#### DATA EXCERPTS:
[Start of section]
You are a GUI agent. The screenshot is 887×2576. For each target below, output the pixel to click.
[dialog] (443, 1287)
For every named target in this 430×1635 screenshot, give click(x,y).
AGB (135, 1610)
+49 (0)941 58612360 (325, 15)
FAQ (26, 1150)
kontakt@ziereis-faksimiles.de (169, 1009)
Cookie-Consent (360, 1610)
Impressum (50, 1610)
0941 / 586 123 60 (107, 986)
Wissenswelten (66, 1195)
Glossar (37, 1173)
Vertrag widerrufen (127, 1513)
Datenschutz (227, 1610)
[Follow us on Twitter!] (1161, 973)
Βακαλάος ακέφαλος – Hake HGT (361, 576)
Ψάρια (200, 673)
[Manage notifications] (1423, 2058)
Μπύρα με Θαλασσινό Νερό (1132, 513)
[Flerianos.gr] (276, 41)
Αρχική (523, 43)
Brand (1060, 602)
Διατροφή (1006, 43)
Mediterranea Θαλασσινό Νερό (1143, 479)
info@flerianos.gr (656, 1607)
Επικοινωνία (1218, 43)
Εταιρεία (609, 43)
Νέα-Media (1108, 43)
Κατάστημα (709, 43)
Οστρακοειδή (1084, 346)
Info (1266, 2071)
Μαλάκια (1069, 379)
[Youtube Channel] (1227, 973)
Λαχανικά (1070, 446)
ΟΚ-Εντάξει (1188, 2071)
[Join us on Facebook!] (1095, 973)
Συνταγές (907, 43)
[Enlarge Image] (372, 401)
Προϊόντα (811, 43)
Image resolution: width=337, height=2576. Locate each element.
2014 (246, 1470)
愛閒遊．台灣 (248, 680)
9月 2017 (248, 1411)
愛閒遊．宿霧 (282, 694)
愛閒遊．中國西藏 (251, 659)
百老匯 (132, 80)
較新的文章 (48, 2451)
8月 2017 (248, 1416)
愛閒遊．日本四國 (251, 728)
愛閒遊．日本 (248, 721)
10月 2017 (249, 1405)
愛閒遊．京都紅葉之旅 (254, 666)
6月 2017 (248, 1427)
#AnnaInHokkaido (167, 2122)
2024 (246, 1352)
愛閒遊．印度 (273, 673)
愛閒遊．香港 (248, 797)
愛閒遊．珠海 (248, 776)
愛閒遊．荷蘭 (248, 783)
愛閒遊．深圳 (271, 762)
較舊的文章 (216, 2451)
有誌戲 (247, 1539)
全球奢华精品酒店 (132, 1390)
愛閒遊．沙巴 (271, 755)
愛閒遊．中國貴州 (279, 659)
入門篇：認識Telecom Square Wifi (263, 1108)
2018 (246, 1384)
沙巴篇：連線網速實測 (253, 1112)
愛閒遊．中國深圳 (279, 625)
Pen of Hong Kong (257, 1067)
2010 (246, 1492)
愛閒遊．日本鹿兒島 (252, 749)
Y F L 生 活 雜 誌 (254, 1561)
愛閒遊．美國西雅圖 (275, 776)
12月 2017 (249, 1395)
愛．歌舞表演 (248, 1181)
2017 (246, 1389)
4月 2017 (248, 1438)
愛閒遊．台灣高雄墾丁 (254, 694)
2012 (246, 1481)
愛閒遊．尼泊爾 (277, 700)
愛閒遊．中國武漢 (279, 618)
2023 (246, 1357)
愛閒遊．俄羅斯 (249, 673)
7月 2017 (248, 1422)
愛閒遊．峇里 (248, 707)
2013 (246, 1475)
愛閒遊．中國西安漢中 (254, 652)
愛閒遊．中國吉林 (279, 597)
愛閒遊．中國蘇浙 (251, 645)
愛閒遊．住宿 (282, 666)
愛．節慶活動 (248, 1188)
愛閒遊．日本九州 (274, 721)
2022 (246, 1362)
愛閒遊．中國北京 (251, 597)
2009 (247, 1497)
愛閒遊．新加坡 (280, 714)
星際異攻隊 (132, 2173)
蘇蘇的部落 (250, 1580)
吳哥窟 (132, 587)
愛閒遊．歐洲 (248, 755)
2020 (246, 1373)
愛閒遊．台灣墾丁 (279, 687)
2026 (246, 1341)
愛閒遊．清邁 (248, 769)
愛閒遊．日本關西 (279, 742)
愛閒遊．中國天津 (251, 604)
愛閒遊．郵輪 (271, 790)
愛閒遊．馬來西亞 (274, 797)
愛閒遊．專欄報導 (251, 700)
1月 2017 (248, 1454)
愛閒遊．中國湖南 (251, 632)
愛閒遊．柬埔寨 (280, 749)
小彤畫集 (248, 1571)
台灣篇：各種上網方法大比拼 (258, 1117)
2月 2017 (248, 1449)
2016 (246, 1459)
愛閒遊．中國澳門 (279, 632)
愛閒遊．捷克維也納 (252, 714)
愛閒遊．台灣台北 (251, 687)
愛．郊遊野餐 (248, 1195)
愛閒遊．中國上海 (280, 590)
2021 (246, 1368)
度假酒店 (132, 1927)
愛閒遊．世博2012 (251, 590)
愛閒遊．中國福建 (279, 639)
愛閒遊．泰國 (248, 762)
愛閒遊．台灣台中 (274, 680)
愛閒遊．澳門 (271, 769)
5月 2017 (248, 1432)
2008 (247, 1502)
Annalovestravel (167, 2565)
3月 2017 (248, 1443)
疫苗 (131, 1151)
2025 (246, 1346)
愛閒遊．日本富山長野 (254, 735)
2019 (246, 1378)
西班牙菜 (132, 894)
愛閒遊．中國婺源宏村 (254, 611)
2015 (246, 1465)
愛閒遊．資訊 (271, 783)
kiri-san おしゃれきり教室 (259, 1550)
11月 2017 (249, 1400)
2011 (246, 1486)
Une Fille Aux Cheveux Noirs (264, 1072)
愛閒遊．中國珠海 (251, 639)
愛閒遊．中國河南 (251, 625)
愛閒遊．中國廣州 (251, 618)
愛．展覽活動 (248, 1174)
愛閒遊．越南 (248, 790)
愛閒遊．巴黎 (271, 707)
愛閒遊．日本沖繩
[End of section]
#### PROMPT:
A word-for-word restatement of the data above is required.

#### YOUR RESPONSE:
You are a GUI agent. The screenshot is 887×2576. For each target below, output the pixel to click.
[dialog] (443, 1287)
For every named target in this 430×1635 screenshot, give click(x,y).
AGB (135, 1610)
+49 (0)941 58612360 (325, 15)
FAQ (26, 1150)
kontakt@ziereis-faksimiles.de (169, 1009)
Cookie-Consent (360, 1610)
Impressum (50, 1610)
0941 / 586 123 60 (107, 986)
Wissenswelten (66, 1195)
Glossar (37, 1173)
Vertrag widerrufen (127, 1513)
Datenschutz (227, 1610)
[Follow us on Twitter!] (1161, 973)
Βακαλάος ακέφαλος – Hake HGT (361, 576)
Ψάρια (200, 673)
[Manage notifications] (1423, 2058)
Μπύρα με Θαλασσινό Νερό (1132, 513)
[Flerianos.gr] (276, 41)
Αρχική (523, 43)
Brand (1060, 602)
Διατροφή (1006, 43)
Mediterranea Θαλασσινό Νερό (1143, 479)
info@flerianos.gr (656, 1607)
Επικοινωνία (1218, 43)
Εταιρεία (609, 43)
Νέα-Media (1108, 43)
Κατάστημα (709, 43)
Οστρακοειδή (1084, 346)
Info (1266, 2071)
Μαλάκια (1069, 379)
[Youtube Channel] (1227, 973)
Λαχανικά (1070, 446)
ΟΚ-Εντάξει (1188, 2071)
[Join us on Facebook!] (1095, 973)
Συνταγές (907, 43)
[Enlarge Image] (372, 401)
Προϊόντα (811, 43)
Image resolution: width=337, height=2576. Locate each element.
2014 (246, 1470)
愛閒遊．台灣 (248, 680)
9月 2017 (248, 1411)
愛閒遊．宿霧 (282, 694)
愛閒遊．中國西藏 (251, 659)
百老匯 (132, 80)
較新的文章 (48, 2451)
8月 2017 (248, 1416)
愛閒遊．日本四國 (251, 728)
愛閒遊．日本 (248, 721)
10月 2017 (249, 1405)
愛閒遊．京都紅葉之旅 (254, 666)
6月 2017 (248, 1427)
#AnnaInHokkaido (167, 2122)
2024 (246, 1352)
愛閒遊．印度 (273, 673)
愛閒遊．香港 (248, 797)
愛閒遊．珠海 (248, 776)
愛閒遊．荷蘭 (248, 783)
愛閒遊．深圳 (271, 762)
較舊的文章 (216, 2451)
有誌戲 (247, 1539)
全球奢华精品酒店 (132, 1390)
愛閒遊．沙巴 (271, 755)
愛閒遊．中國貴州 (279, 659)
入門篇：認識Telecom Square Wifi (263, 1108)
2018 (246, 1384)
沙巴篇：連線網速實測 (253, 1112)
愛閒遊．中國深圳 (279, 625)
Pen of Hong Kong (257, 1067)
2010 (246, 1492)
愛閒遊．日本鹿兒島 (252, 749)
Y F L 生 活 雜 誌 (254, 1561)
愛閒遊．美國西雅圖 (275, 776)
12月 2017 (249, 1395)
愛．歌舞表演 (248, 1181)
2017 (246, 1389)
4月 2017 (248, 1438)
愛閒遊．台灣高雄墾丁 (254, 694)
2012 (246, 1481)
愛閒遊．尼泊爾 (277, 700)
愛閒遊．中國武漢 (279, 618)
2023 (246, 1357)
愛閒遊．俄羅斯 (249, 673)
7月 2017 (248, 1422)
愛閒遊．峇里 (248, 707)
2013 (246, 1475)
愛閒遊．中國西安漢中 (254, 652)
愛閒遊．中國吉林 (279, 597)
愛閒遊．中國蘇浙 (251, 645)
愛閒遊．住宿 (282, 666)
愛．節慶活動 (248, 1188)
愛閒遊．日本九州 (274, 721)
2022 (246, 1362)
愛閒遊．中國北京 (251, 597)
2009 (247, 1497)
愛閒遊．新加坡 (280, 714)
星際異攻隊 (132, 2173)
蘇蘇的部落 (250, 1580)
吳哥窟 (132, 587)
愛閒遊．歐洲 (248, 755)
2020 (246, 1373)
愛閒遊．台灣墾丁 (279, 687)
2026 (246, 1341)
愛閒遊．清邁 (248, 769)
愛閒遊．日本關西 (279, 742)
愛閒遊．中國天津 (251, 604)
愛閒遊．郵輪 (271, 790)
愛閒遊．馬來西亞 (274, 797)
愛閒遊．專欄報導 (251, 700)
1月 2017 (248, 1454)
愛閒遊．中國湖南 (251, 632)
愛閒遊．柬埔寨 (280, 749)
小彤畫集 (248, 1571)
台灣篇：各種上網方法大比拼 (258, 1117)
2月 2017 (248, 1449)
2016 (246, 1459)
愛閒遊．中國澳門 (279, 632)
愛閒遊．捷克維也納 (252, 714)
愛閒遊．台灣台北 (251, 687)
愛．郊遊野餐 (248, 1195)
愛閒遊．中國上海 (280, 590)
2021 (246, 1368)
度假酒店 (132, 1927)
愛閒遊．世博2012 (251, 590)
愛閒遊．中國福建 (279, 639)
愛閒遊．泰國 (248, 762)
愛閒遊．台灣台中 (274, 680)
愛閒遊．澳門 (271, 769)
5月 2017 (248, 1432)
2008 (247, 1502)
Annalovestravel (167, 2565)
3月 2017 (248, 1443)
疫苗 (131, 1151)
2025 (246, 1346)
愛閒遊．日本富山長野 (254, 735)
2019 (246, 1378)
西班牙菜 (132, 894)
愛閒遊．中國婺源宏村 (254, 611)
2015 (246, 1465)
愛閒遊．資訊 (271, 783)
kiri-san おしゃれきり教室 (259, 1550)
11月 2017 (249, 1400)
2011 (246, 1486)
Une Fille Aux Cheveux Noirs (264, 1072)
愛閒遊．中國珠海 (251, 639)
愛閒遊．中國河南 (251, 625)
愛閒遊．中國廣州 (251, 618)
愛．展覽活動 (248, 1174)
愛閒遊．越南 (248, 790)
愛閒遊．巴黎 (271, 707)
愛閒遊．日本沖繩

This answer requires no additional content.